Questions on the material
(1) Answer these questions from the text on stem cell transplants:
(a) What is the procedure for collecting bone marrow or stem cells called?
(b) How many days before the day of transplant is chemotherapy and/or total body irradiation given?
(c) What is the process called in which the infused stem cells begin producing new blood cells?
(2) Quote the text on stem cell transplants word for word, everything from "Three to seven" down to "blood stem cells.".
(3) Write what comes next in the text on stem cell transplants, starting after its final sentence.

Provided text
Prior to your transplant, bone marrow or stem cells will be collected from you or your donor. The collection procedure is called a bone marrow or stem cell harvest. Read more about this procedure.
Three to seven days before the day of transplant, you will be given chemotherapy and/or total body irradiation. This is called the preparative or conditioning regimen.
The preparative regimen is designed to destroy the diseased cells in your body and/or to make room for the new, healthy blood stem cells.
After a day or two of rest, your transplant will occur. Healthy blood stem cells will be infused into your body much like a blood transfusion. The blood stem cells will migrate to the cavities of your bones where, over the next few weeks, they will begin producing new blood cells. This is called engraftment.
During the first weeks following your transplant, your medical team will monitor you closely for complications such as infection, excessive bleeding and organ problems. If you received stem cells from a donor, you will be monitored for graft-versus-host-disease (GVHD).

Entries provided
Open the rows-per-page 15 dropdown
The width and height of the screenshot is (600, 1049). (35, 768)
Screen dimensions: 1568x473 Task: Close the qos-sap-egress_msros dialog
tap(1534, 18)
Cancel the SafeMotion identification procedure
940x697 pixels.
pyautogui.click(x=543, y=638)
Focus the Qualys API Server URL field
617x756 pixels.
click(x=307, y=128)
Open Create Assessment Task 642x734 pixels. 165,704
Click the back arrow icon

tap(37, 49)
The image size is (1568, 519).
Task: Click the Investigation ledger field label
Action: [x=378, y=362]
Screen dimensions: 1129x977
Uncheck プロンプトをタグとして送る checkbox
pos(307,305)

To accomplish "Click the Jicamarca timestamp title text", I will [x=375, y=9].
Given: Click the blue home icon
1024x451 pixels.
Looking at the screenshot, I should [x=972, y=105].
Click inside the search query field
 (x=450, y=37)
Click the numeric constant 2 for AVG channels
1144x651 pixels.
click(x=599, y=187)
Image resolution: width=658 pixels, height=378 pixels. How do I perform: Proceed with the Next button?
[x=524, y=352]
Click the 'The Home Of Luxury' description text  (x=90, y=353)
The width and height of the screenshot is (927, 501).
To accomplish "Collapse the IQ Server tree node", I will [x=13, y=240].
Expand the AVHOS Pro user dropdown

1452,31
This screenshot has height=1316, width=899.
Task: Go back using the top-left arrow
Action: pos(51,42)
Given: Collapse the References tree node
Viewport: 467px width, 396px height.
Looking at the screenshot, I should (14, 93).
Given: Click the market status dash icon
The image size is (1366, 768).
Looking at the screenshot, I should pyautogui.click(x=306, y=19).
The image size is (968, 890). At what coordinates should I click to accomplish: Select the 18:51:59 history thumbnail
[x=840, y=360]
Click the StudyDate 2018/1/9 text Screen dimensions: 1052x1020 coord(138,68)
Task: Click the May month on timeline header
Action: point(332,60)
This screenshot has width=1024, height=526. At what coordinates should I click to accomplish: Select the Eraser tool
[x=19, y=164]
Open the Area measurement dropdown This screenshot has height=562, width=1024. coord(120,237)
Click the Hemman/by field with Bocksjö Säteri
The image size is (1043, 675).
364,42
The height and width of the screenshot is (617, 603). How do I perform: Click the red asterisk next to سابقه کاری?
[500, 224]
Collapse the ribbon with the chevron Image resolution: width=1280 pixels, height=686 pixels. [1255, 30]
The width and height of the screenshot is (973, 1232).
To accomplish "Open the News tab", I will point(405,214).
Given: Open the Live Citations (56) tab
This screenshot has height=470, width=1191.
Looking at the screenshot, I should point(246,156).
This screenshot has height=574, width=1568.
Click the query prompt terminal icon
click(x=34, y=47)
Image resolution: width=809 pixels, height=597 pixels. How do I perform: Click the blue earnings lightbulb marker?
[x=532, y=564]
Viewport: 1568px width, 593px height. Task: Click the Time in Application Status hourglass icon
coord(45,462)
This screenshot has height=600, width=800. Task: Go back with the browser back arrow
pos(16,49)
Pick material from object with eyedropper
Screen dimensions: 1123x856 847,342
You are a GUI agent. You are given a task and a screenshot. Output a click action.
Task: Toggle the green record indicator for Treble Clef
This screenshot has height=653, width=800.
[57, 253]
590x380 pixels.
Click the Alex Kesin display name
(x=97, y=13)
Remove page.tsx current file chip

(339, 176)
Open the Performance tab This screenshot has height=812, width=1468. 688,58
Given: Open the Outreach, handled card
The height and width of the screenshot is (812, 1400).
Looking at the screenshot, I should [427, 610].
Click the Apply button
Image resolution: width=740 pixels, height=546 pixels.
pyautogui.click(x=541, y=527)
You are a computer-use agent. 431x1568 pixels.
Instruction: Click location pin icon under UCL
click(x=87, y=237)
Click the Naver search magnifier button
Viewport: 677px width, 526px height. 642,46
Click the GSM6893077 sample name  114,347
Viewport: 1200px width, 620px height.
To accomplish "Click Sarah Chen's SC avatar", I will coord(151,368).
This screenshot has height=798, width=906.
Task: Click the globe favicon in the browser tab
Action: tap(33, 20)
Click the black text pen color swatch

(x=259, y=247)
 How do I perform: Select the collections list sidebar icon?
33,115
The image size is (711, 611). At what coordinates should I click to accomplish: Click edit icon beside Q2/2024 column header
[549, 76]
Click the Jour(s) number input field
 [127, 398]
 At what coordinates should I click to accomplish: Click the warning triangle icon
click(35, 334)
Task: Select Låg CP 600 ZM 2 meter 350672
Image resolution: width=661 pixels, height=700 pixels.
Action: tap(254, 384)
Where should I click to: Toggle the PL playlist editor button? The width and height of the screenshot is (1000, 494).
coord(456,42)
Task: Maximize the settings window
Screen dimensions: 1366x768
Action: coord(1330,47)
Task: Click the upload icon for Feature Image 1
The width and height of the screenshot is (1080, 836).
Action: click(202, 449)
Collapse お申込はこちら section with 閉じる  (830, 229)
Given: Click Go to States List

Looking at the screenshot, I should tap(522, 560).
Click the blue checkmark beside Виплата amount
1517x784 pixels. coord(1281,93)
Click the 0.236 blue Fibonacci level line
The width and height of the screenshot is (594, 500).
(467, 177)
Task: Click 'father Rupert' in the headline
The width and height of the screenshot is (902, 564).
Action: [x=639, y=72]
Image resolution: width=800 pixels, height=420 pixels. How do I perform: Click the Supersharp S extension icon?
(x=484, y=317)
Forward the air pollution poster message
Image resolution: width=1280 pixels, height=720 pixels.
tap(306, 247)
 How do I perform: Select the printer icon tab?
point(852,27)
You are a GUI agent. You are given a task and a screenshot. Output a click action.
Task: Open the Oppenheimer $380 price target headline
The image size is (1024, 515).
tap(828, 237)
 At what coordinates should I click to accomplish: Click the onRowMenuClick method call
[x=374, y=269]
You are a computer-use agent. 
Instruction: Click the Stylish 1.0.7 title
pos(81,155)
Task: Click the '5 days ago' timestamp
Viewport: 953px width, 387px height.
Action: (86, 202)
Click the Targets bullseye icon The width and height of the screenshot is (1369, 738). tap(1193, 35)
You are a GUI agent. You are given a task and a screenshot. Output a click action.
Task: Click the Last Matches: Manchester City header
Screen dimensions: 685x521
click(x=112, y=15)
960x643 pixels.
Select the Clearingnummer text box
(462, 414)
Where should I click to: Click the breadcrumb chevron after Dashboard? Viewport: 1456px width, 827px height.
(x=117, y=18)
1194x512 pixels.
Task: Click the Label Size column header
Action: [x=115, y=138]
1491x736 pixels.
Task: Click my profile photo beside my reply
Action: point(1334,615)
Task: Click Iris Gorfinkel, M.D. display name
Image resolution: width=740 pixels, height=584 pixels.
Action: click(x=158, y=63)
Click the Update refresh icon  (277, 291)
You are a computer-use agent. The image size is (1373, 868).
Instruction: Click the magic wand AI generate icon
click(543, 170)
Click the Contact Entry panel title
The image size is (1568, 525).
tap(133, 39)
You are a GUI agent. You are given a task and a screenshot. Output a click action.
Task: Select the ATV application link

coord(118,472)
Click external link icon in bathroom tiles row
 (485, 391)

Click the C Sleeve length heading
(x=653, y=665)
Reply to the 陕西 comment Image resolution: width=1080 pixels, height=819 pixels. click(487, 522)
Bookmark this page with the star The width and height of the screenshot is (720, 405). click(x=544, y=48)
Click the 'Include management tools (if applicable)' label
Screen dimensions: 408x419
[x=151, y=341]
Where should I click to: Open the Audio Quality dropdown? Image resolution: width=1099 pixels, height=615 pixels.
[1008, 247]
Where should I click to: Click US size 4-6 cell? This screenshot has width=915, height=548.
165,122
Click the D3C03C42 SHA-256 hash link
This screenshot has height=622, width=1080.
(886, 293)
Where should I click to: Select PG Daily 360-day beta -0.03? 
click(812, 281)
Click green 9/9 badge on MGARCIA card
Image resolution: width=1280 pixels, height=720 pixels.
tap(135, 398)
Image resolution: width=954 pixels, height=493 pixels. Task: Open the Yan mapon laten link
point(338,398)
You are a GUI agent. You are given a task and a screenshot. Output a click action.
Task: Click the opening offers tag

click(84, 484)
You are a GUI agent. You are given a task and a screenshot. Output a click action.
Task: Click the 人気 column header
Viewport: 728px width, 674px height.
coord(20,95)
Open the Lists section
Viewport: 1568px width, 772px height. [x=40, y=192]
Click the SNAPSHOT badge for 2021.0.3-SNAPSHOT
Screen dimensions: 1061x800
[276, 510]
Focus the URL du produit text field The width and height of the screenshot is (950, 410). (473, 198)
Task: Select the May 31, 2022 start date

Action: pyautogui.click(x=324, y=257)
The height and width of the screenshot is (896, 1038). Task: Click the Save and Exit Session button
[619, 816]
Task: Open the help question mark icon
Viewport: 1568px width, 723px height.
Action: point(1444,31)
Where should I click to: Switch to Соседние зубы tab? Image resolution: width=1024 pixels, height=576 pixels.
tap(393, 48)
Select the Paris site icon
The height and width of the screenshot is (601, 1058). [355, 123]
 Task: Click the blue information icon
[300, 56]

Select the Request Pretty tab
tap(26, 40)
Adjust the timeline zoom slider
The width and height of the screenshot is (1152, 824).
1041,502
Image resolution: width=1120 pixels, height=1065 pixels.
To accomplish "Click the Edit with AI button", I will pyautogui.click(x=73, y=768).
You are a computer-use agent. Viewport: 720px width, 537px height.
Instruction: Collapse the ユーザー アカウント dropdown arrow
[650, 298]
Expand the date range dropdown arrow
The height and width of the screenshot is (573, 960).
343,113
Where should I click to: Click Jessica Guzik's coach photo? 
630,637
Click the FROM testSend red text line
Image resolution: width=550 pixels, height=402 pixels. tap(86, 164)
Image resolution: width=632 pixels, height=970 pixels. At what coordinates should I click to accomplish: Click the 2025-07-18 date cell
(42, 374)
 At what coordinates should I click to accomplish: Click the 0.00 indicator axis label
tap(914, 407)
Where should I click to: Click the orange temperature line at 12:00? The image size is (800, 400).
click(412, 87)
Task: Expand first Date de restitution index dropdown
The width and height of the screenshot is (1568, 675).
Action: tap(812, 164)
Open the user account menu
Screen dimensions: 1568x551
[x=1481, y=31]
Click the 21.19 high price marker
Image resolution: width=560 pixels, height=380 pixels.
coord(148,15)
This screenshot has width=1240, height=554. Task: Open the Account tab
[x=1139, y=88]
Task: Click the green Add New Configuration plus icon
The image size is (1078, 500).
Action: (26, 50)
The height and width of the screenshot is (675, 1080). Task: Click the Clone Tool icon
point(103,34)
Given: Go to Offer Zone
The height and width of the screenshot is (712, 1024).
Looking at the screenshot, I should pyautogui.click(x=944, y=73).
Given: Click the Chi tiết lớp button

Responses by task
(1)
(a) A bone marrow or stem cell harvest.
(b) Three to seven days.
(c) Engraftment.

(2)
Three to seven days before the day of transplant, you will be given chemotherapy and/or total body irradiation. This is called the preparative or conditioning regimen.
The preparative regimen is designed to destroy the diseased cells in your body and/or to make room for the new, healthy blood stem cells.

(3)
Once it is safe to release you from the hospital, you will be closely monitored at an out-patient clinic.
- If you were transplanted with your own stem cells, you will need to remain close to the outpatient clinic for approximately four weeks.
- If you were transplanted with cells from a donor, you need to stay close to the outpatient clinic for approximately three months.
Eventually, the out-patient clinic visits will become less frequent and you will be ready to return home to the care of your local physicians.